▸ **SUPPLIED PASSAGE**
[start]

Chilli Beans (Chili)

 

Recipe By :Harvest Collection by Gardner Merchant, Ltd. (Avery 1994)

Serving Size : 4 Preparation Time :0:00

Categories : Beans and Legumes

 

Amount Measure Ingredient -- Preparation Method

-------- ------------ --------------------------------

2/3 cup dried mixed beans

(Borlotti, cannellini, haricot or your choice)

or 2-cups cooked mixed beans

1 tablespoon polyunsaturated oil

1/2 cup chopped onion

CHILLI SAUCE:

2 tablespoons soft brown sugar

2 tablespoons soy sauce

2 tablespoons wine vinegar

1 teaspoon tomato puree

1 teaspoon dry mustard

1/2 teaspoon chili powder

1 teaspoon paprika

1 cup vegetable stock

1/2 cup sliced red peppers -- sweet or mild

1 teaspoon potato starch or other thickener

 

Soak the beans separately and overnight. Drain, rinse and place in separate pots

of cold water. Bring to a boil and cook rapidly for 10 minutes. Reduce the heat

and simmer for required time. Drain.

[end]

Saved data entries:
[start]

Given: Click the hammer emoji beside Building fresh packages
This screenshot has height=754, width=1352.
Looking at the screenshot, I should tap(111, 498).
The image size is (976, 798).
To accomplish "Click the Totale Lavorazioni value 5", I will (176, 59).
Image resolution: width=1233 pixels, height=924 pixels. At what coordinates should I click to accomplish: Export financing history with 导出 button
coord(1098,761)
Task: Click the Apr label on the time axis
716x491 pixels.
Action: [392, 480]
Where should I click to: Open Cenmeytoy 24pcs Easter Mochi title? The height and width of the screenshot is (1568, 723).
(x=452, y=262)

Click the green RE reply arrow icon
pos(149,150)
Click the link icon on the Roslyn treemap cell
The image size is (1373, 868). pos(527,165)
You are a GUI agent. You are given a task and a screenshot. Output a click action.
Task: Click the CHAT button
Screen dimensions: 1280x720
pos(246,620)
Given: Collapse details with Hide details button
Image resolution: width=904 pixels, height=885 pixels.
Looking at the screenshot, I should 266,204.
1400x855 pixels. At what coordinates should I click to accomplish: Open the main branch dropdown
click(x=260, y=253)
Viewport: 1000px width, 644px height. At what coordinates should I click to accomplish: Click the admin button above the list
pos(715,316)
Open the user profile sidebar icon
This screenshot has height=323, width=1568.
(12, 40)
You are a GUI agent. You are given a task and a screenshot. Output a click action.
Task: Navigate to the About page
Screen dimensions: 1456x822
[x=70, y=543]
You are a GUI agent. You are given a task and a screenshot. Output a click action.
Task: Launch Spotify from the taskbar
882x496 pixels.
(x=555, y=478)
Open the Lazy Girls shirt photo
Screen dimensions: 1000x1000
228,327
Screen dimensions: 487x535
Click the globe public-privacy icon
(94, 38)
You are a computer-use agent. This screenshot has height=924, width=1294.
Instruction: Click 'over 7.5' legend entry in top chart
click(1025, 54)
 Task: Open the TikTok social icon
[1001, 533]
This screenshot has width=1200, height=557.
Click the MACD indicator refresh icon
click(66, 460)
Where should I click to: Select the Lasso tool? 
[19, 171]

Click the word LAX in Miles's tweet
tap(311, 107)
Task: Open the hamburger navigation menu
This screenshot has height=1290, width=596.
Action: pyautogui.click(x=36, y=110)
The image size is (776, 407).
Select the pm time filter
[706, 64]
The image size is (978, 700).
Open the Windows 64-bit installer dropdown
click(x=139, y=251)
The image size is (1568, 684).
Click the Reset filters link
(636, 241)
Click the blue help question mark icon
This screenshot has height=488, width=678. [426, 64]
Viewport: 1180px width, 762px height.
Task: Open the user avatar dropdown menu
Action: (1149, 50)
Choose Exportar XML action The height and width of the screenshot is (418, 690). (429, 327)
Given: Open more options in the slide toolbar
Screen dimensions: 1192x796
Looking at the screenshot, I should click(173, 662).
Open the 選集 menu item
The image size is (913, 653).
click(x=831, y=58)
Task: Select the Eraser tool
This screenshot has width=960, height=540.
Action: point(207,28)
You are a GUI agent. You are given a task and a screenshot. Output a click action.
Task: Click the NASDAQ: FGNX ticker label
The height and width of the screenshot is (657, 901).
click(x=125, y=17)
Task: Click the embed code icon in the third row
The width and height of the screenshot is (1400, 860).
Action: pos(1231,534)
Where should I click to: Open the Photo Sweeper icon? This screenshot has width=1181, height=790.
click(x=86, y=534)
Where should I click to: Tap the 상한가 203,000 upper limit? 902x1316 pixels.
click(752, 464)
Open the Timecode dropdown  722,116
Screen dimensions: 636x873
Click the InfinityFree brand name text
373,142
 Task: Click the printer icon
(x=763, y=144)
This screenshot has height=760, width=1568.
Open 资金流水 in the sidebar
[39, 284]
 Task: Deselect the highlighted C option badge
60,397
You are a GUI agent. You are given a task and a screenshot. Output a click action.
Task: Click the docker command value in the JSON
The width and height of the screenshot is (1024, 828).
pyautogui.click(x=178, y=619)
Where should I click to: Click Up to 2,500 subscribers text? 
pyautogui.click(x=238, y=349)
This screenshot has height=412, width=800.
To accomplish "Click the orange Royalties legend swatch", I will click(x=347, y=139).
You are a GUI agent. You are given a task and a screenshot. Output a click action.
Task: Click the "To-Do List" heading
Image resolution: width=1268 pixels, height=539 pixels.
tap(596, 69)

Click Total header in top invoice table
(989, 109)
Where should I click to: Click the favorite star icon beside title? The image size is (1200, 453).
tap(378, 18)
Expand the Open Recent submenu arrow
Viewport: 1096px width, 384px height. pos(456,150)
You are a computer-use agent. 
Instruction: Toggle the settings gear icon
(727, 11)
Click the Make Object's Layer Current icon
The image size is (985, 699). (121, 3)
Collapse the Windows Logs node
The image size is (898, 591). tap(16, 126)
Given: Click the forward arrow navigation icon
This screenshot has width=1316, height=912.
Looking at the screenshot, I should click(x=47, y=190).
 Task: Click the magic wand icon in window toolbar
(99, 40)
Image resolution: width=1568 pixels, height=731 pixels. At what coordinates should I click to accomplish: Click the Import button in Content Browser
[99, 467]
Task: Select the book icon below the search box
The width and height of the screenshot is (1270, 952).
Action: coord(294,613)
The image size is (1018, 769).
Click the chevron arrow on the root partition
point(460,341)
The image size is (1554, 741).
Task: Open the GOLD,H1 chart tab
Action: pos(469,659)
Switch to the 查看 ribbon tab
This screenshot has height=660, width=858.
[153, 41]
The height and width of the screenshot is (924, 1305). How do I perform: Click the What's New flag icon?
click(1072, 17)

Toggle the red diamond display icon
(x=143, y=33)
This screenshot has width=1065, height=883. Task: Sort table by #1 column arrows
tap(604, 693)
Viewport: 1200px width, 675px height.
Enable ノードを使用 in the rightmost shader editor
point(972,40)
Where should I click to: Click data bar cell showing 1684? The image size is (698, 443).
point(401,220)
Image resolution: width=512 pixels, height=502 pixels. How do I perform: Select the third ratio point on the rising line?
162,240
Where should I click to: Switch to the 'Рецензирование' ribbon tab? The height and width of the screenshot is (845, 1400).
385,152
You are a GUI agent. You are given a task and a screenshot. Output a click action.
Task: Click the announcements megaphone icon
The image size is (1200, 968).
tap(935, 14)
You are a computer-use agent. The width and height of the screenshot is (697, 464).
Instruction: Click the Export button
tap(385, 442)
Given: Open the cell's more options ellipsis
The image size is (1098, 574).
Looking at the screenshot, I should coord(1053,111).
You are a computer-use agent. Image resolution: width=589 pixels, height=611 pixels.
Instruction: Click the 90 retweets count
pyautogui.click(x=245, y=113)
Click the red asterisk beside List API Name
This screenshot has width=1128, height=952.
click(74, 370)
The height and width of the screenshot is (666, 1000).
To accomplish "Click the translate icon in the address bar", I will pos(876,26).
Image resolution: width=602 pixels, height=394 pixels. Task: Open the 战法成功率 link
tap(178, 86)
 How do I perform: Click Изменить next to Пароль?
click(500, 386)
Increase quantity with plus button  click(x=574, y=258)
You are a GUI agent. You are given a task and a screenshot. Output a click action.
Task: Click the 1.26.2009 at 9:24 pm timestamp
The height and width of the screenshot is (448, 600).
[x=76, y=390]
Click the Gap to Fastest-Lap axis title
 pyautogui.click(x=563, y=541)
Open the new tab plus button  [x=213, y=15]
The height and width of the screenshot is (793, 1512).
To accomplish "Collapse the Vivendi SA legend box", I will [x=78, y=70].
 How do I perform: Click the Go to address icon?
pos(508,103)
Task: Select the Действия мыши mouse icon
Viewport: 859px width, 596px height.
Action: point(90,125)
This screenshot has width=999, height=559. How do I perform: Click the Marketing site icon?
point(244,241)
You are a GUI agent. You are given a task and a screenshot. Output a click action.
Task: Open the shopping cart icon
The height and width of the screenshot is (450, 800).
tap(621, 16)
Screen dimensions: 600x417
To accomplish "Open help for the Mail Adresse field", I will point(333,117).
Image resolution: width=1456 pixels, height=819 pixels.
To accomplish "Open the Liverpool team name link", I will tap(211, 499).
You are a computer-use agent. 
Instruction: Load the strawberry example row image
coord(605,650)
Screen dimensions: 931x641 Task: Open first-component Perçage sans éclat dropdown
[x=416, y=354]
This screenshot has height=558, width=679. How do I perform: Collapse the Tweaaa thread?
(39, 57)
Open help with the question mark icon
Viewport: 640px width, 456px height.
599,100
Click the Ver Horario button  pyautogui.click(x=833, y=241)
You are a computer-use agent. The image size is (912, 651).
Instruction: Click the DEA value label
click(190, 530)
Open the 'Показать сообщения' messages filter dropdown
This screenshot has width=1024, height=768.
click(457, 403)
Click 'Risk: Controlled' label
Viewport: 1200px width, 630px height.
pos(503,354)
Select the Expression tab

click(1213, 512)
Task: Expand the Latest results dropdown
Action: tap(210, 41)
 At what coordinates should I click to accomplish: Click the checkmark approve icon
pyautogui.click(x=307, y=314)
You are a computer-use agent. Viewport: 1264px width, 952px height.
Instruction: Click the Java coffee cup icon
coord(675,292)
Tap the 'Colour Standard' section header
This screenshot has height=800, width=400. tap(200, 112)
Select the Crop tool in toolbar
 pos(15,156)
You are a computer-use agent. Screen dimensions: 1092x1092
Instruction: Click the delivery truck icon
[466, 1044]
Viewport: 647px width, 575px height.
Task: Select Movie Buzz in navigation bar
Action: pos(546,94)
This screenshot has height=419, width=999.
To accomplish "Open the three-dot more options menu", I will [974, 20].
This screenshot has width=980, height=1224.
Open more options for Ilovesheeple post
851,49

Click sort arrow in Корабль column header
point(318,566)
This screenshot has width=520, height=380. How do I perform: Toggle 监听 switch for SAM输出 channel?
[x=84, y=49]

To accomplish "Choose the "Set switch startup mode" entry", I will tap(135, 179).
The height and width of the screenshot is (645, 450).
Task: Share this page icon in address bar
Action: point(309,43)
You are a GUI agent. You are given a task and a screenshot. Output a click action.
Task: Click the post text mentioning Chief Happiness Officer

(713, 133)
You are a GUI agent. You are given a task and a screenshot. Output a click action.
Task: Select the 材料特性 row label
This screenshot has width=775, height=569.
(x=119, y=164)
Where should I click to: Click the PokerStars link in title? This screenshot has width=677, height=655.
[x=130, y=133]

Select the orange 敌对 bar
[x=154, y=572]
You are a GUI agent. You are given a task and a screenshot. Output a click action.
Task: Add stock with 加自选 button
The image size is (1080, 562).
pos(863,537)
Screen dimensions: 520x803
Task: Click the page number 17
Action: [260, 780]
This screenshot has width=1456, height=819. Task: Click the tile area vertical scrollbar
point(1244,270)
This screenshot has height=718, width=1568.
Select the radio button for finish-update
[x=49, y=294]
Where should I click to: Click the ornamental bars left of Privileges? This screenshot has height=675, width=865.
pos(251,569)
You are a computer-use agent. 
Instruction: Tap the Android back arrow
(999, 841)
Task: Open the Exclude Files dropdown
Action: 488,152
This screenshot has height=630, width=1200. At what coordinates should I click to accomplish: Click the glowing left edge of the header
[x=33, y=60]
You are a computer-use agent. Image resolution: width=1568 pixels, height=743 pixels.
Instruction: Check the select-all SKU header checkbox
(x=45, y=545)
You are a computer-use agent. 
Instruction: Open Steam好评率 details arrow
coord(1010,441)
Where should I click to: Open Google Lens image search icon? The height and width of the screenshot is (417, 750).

[end]

▸ **GOAL 1**
How much chili powder does the chilli beans recipe call for?
▸ **GOAL 2**
Continue the chilli beans recipe from the end of its method.
The items are separate material, unrelated to the recipe.

▸ **RESULT 1**
1/2 teaspoon

▸ **RESULT 2**
Heat the oil and saute the onion until soft. Combine all the sauce ingredients

except the stock, pepper and potato starch and add to the onion. Cook for 5

minutes, then add the stock, red peppers and beans. Bring to a boil and simmer

for 10 minutes.

 

Blend the potato starch with a little cold water, add to the mixture and stir

until thickened. Serve with brown and wild rice or whole-wheat pasta

 

GARNISH:

red chilies; diced cucumber; diced radish; sliced scallion; fresh herbs; peanuts

 

Cuisine:

" Vegetarian "

Source:

" A Vegetarian Cookbook for All Seasons: Winter "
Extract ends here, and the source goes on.